▶ Work instructions
1. From the passage on Lincoln, echo the stretch from "The speech was" through "more radical still.".
2. In the passage on Lincoln, who owned the dry-goods store near the Illinois state capitol?
3. Condense the paragraph of the Lincoln passage that begins "Delegates stared at Lincoln" into a shorter version that keeps its main facts.

▶ Document section

The speech was too radical, his friends had told him, as friends had told American revolutionaries a century earlier. Those revolutionaries had pressed on with their cause. Summoning the courage to press on with his, Lincoln may have reminded himself that ignoring the divide would be more radical still.

Delegates stared at Lincoln as they made their way to the Illinois state capitol. Patrons stared at him from the nearby dry-goods store owned by his friend John Williams. Lincoln believed that the slave states were staring at him, too—were eyeing the northern states as well as the western territories. With the passage of the Kansas-Nebraska Act of 1854, the election of the expansionist President James Buchanan in 1856, and the Supreme Court’s Dred Scott decision of 1857, all three branches of the federal government had acquiesced to the march of slaveholders across the nation.

▶ Given data
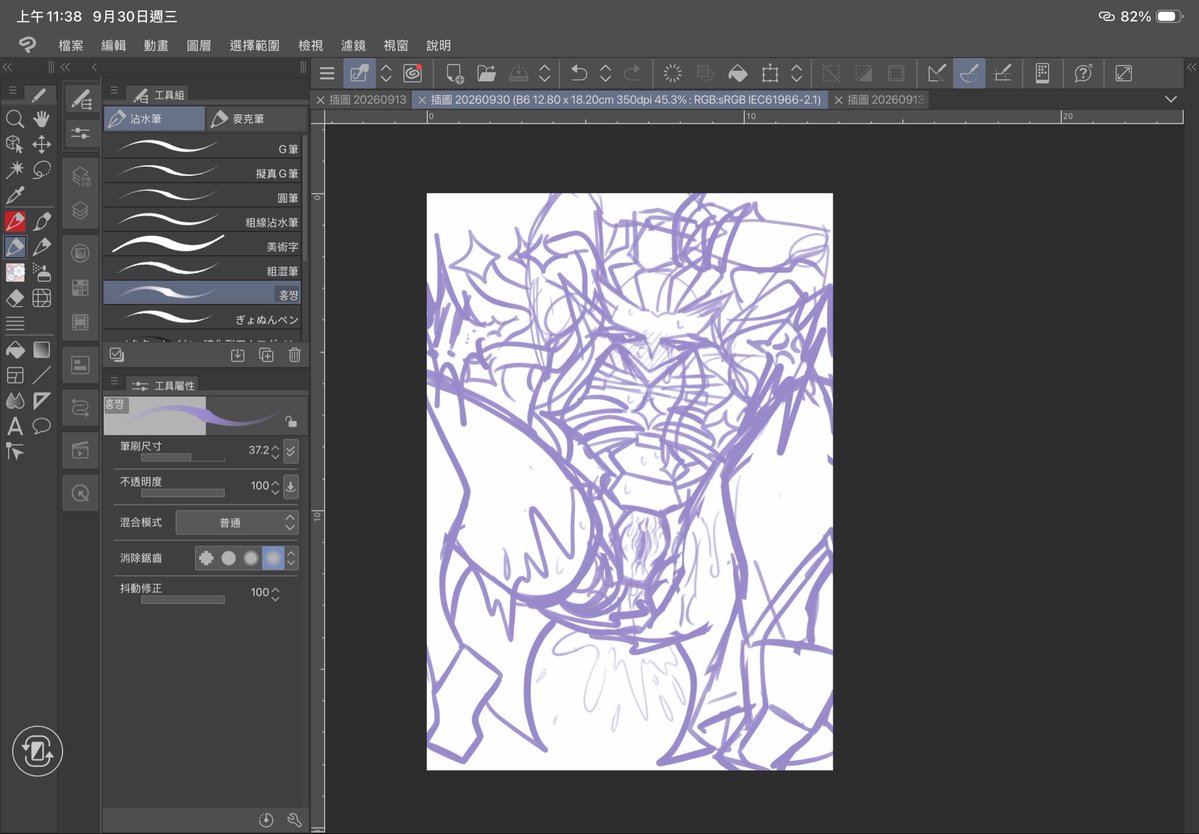The image size is (1199, 834).
Task: Click the Undo arrow in command bar
Action: 579,73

▶ Results for the exercise
1.
The speech was too radical, his friends had told him, as friends had told American revolutionaries a century earlier. Those revolutionaries had pressed on with their cause. Summoning the courage to press on with his, Lincoln may have reminded himself that ignoring the divide would be more radical still.

2. John Williams, a friend of Lincoln's, owned it.

3. Delegates heading to the Illinois state capitol and patrons of his friend John Williams's nearby dry-goods store stared at Lincoln. He believed the slave states were also eyeing the northern states and the western territories. Through the Kansas-Nebraska Act of 1854, the 1856 election of the expansionist President James Buchanan, and the Supreme Court's 1857 Dred Scott decision, all three branches of the federal government had acquiesced to the march of slaveholders across the nation.